====== Entries shown
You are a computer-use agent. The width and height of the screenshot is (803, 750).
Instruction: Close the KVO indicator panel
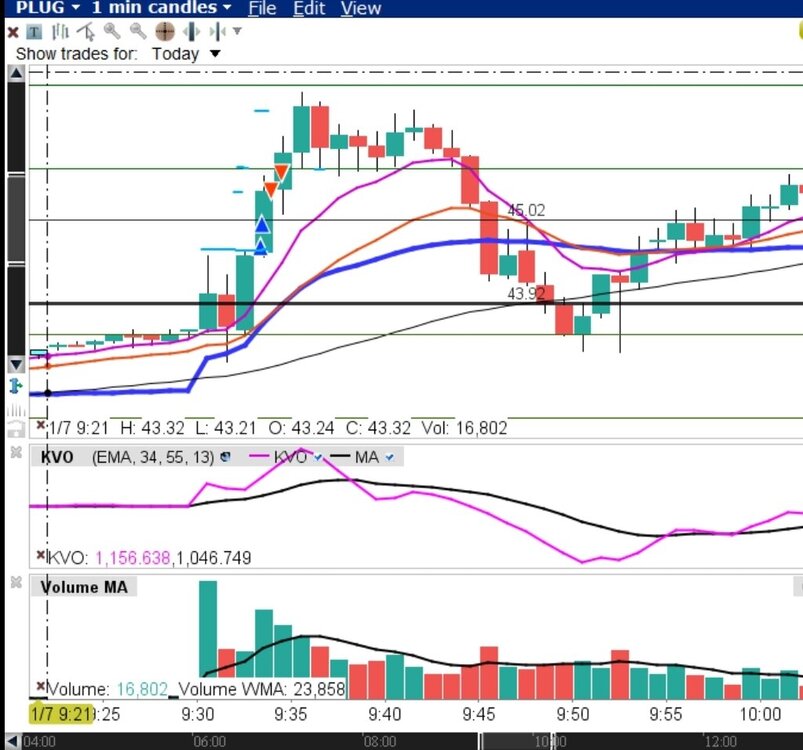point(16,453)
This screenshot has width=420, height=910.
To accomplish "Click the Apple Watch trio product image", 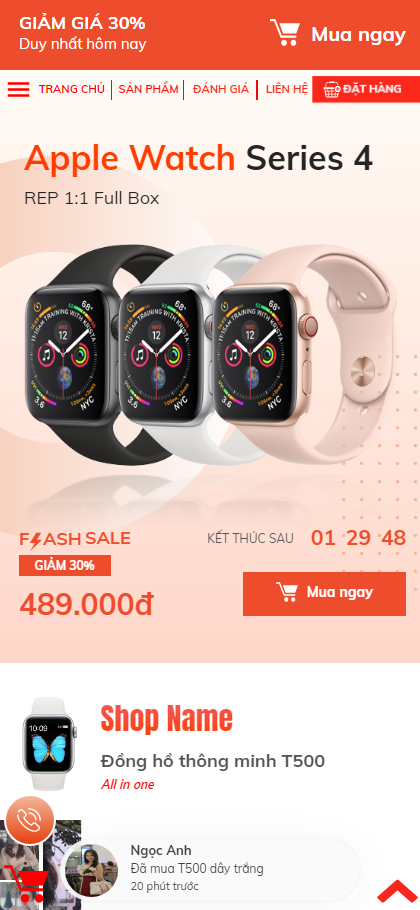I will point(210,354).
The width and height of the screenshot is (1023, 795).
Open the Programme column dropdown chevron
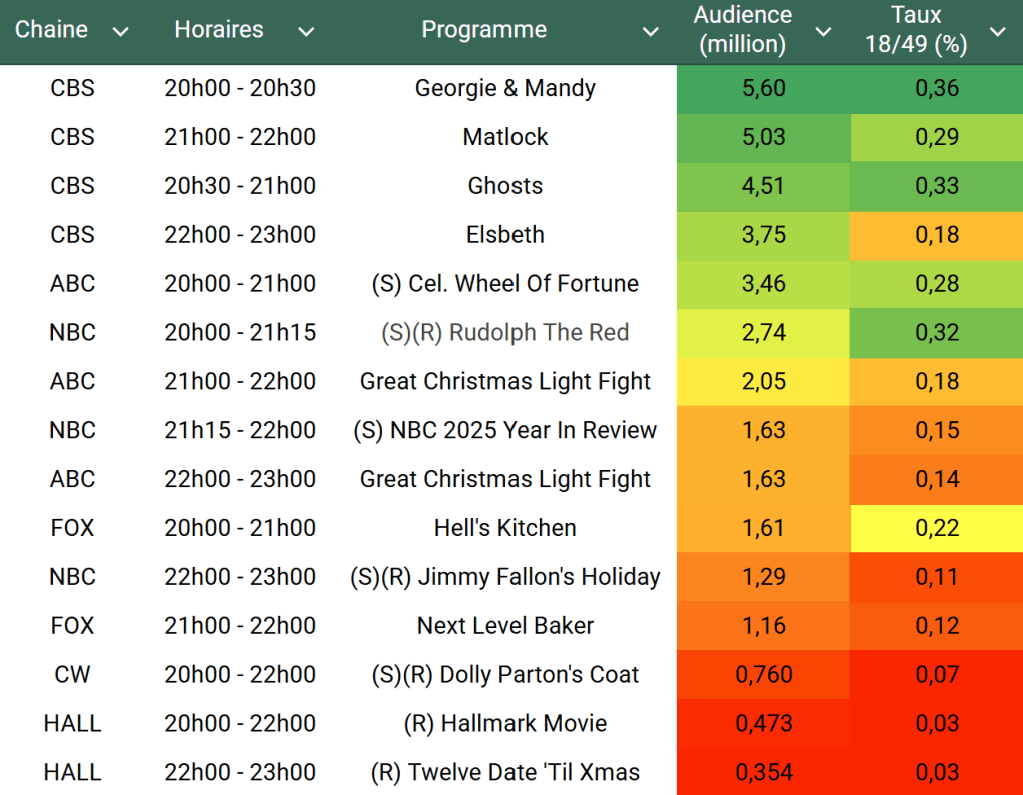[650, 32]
============
• _Work task_
Copy out each line of the records where the word "screenshot" appears.

• _Answer space_
You are a computer-use agent. The width and height of the screenshot is (803, 750).
This screenshot has width=420, height=910.
The width and height of the screenshot is (1023, 795).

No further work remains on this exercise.